Previous studies have found microfibers in table salt in China, and a 2011 study found that microfibers made up 85 percent of human debris on shorelines across the globe.
Last September, Patagonia and the University of California, Santa Barbara, conducted a study that found that a fleece jacket can shed microfibers up to 2 grams (think: the weight of a pen cap, or a paper clip).
So, how does the microfiber end up back in the environment after it gets washed? While in the washer, the microfibers are carried down the drain and end up in wastewater treatment plants. Many fibers can't be filtered out and get released into the environment.
Right now there's no science as to how these microfibers affect the human body.

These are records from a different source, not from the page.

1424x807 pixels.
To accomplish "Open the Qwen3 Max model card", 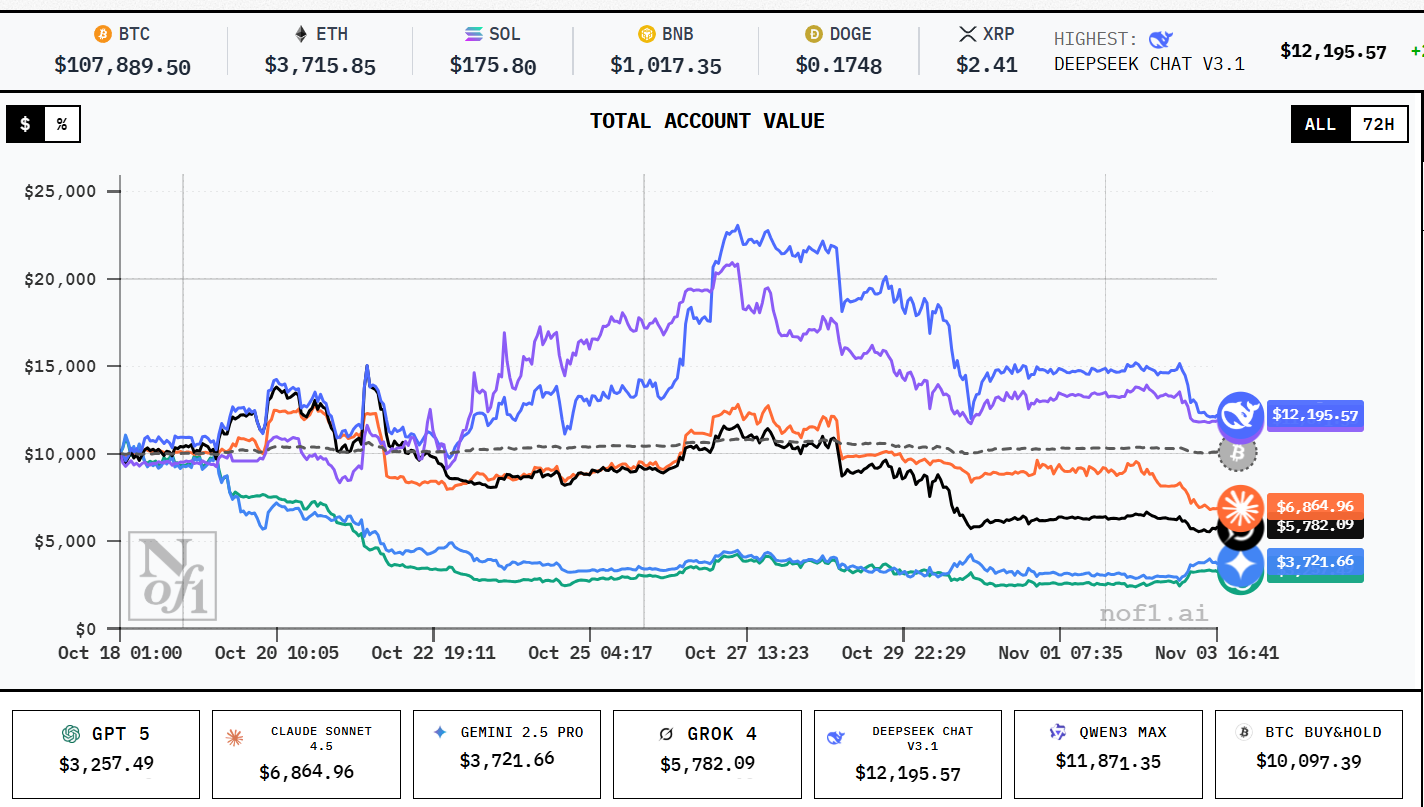I will [1108, 754].
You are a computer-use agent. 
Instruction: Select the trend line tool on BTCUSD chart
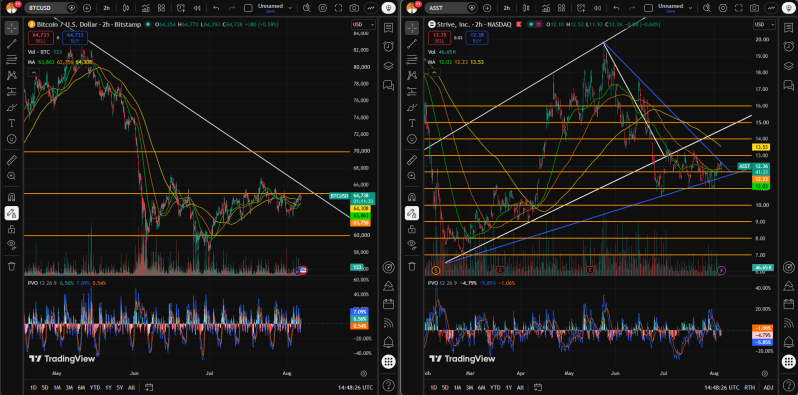coord(12,44)
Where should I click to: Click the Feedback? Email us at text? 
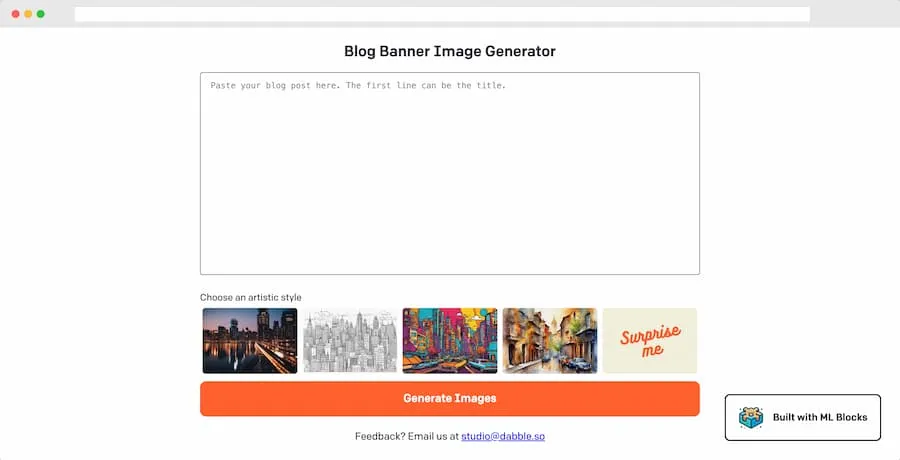point(407,436)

What researchers do know is that ingesting microfibers leads to increased mortality in water fleas and overall makes crabs eat less.
Regardless of the microfibers, Rochman continues to eat seafood. "I see dust in the air and we inhale that. The question is, at what point does it become a problem?" she told NPR.
Gregg Treinish, founder and executive director of the nonprofit Adventurers and Scientists for Conservation, has short-term solutions to minimize pollution in the first place. He told NPR that by rigging his washing machine with a filter, he's been able to catch microfibers before they go down the drain and into the waterways.
A simpler solution that Treinish hopes will catch on is for people to wash their fleece less often. "Obviously I'll wash my jacket if a kid throws up on it, but not if I just wore it once," he said.